Maintaining standards, high quality training and providing high quality care is the only way to stay in business. The Care Quality Commission will take action against offending companies. In its annual State of Health Care and Adult Social Care in England 2014/15, the CQC pointed out that over the year it had taken 1,179 enforcement actions. This included 63 non-urgent cancellations of registration and 27 urgent suspensions – thus ensuring that the provider could no longer run the service.
Nursing homes provided a lower quality of service, with one in ten of those inspected being rated inadequate. Poor management and leadership was a common problem throughout all forms of care provision. Many managers provided insufficient staff training, there was a lack of systems and processes and poor engagement with staff and users.

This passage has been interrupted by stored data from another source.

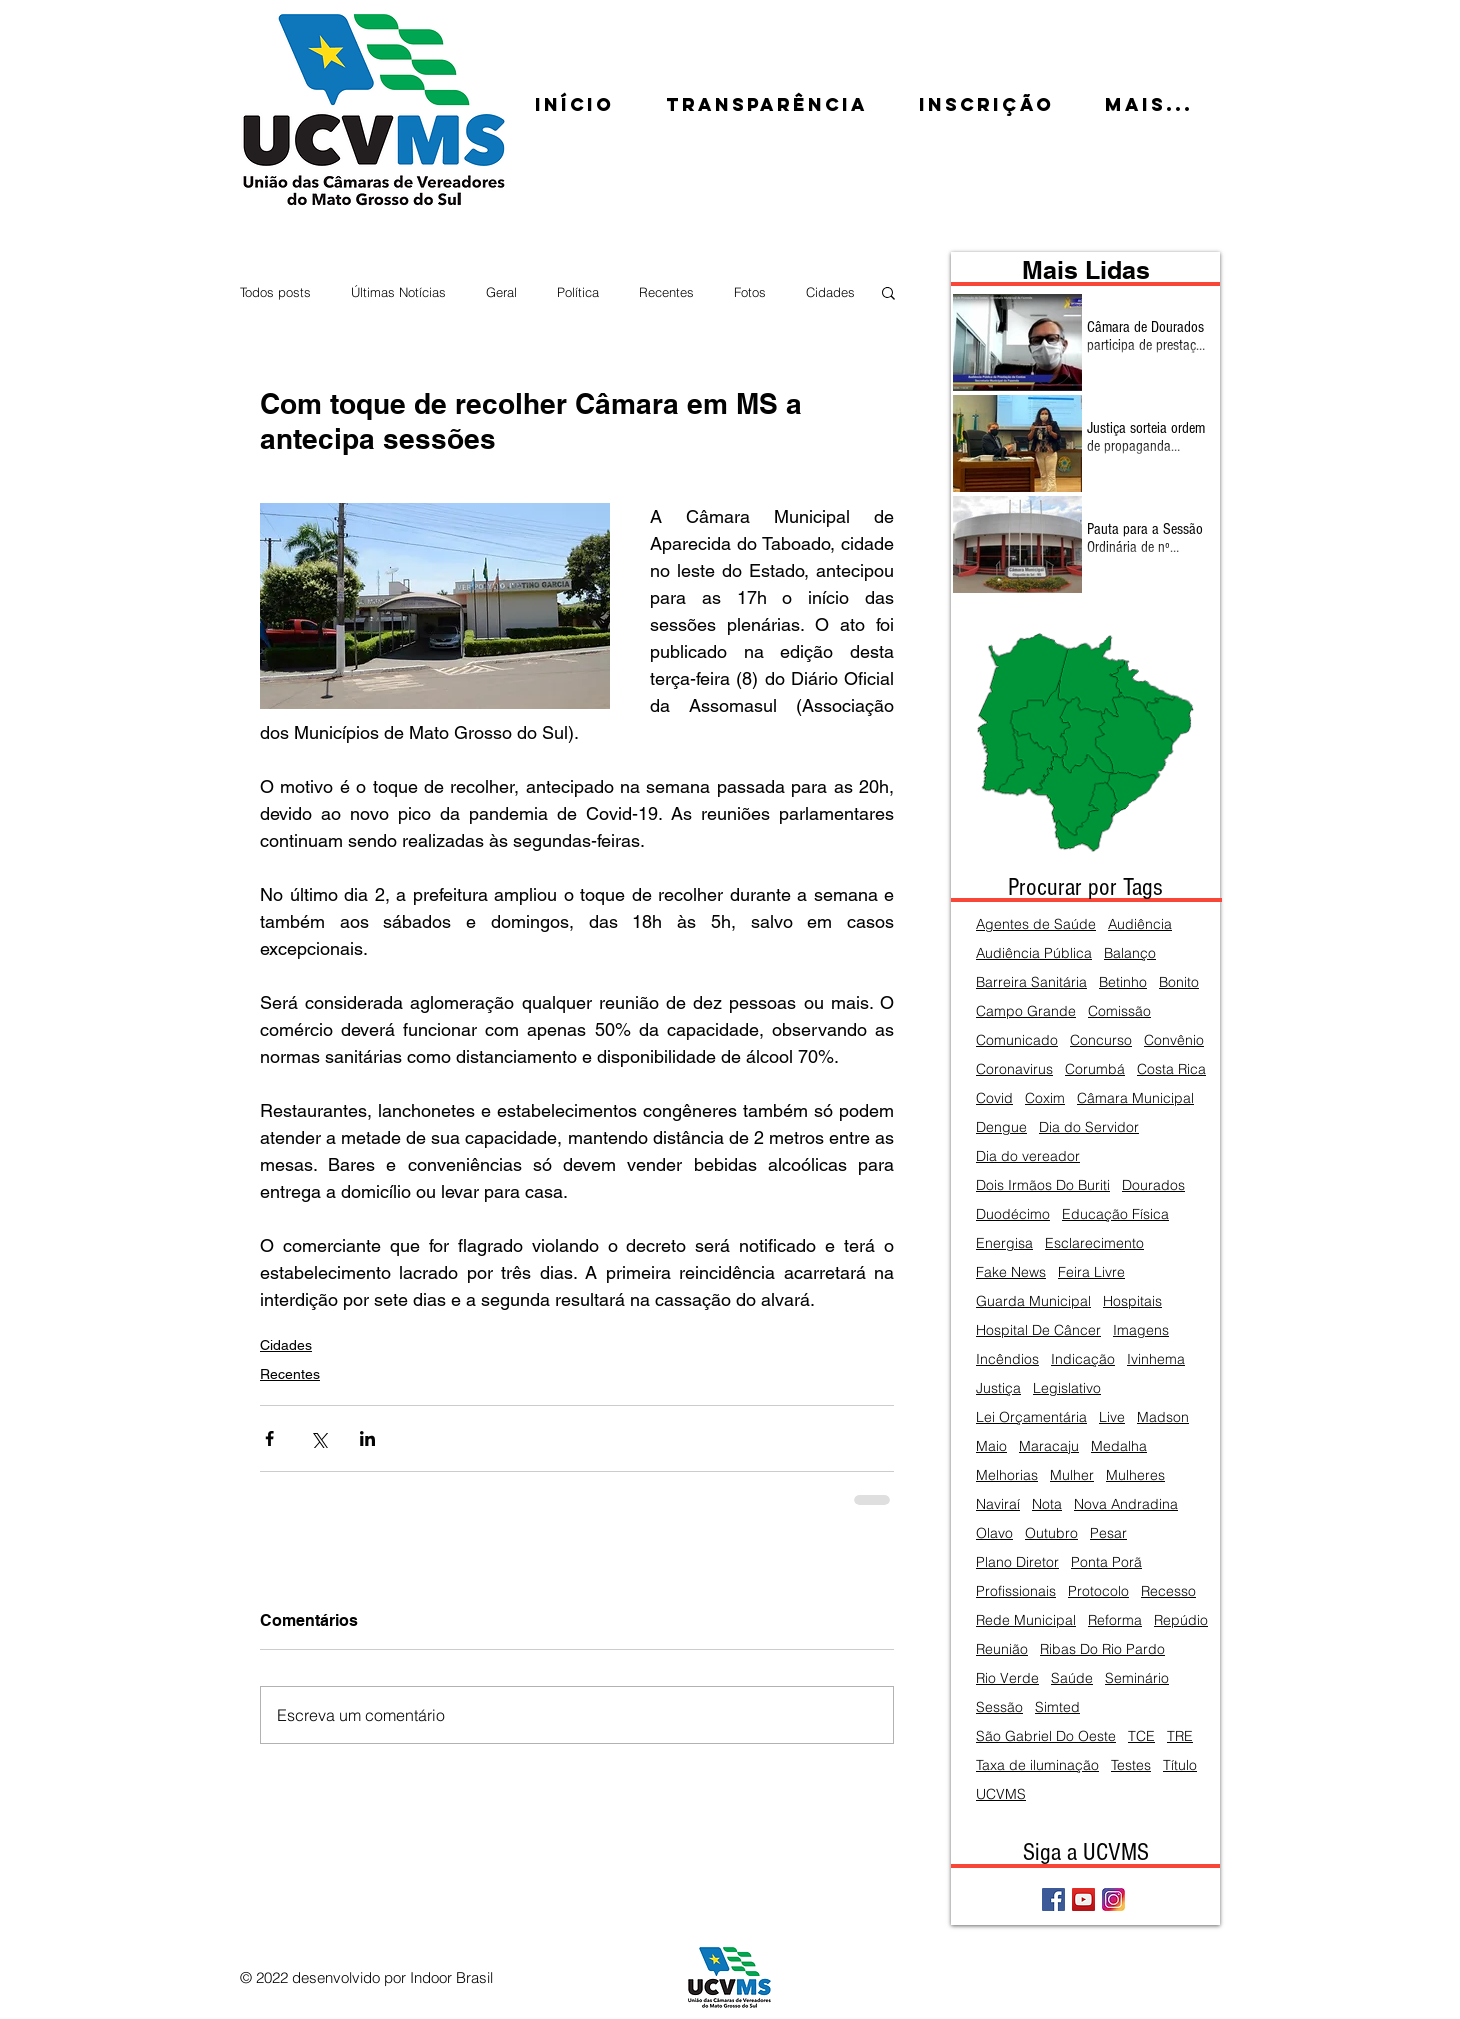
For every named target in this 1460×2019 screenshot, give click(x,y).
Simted (1057, 1707)
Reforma (1115, 1620)
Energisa (1004, 1243)
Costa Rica (1171, 1069)
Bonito (1179, 982)
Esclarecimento (1094, 1243)
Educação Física (1115, 1214)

The CQC observed that some providers were definitely struggling to provide high quality service levels. It stated that most providers needed to undertake improvements in their practice and business. Key areas for improvement were safety, working collaboratively to address cross sector issues and encouraging staff to take ownership of quality and safety issues.
The report pointed out that 10% of adult social care services were totally inadequate in terms of safety. This included staff numbers, staff training, lack of knowledge about risk management, the reporting of risks and equipment checks. Medicines were often poorly administered and the safety of the living environment was not being maintained. The safety situation was exacerbated by the presence of a blame culture and general weakness in follow up training after accidents and incidents.
Effective staff development and training along with strong management would clearly make a lot of difference. As a CQC inspector commented in the report, ‘leadership is the main steer, if there is a good manager in place who knows the service, is passionate about the service, then if they get that right, the rest of it’s going to right. The vision goes throughout the service.’
Getting it wrong will be costly for all concerned.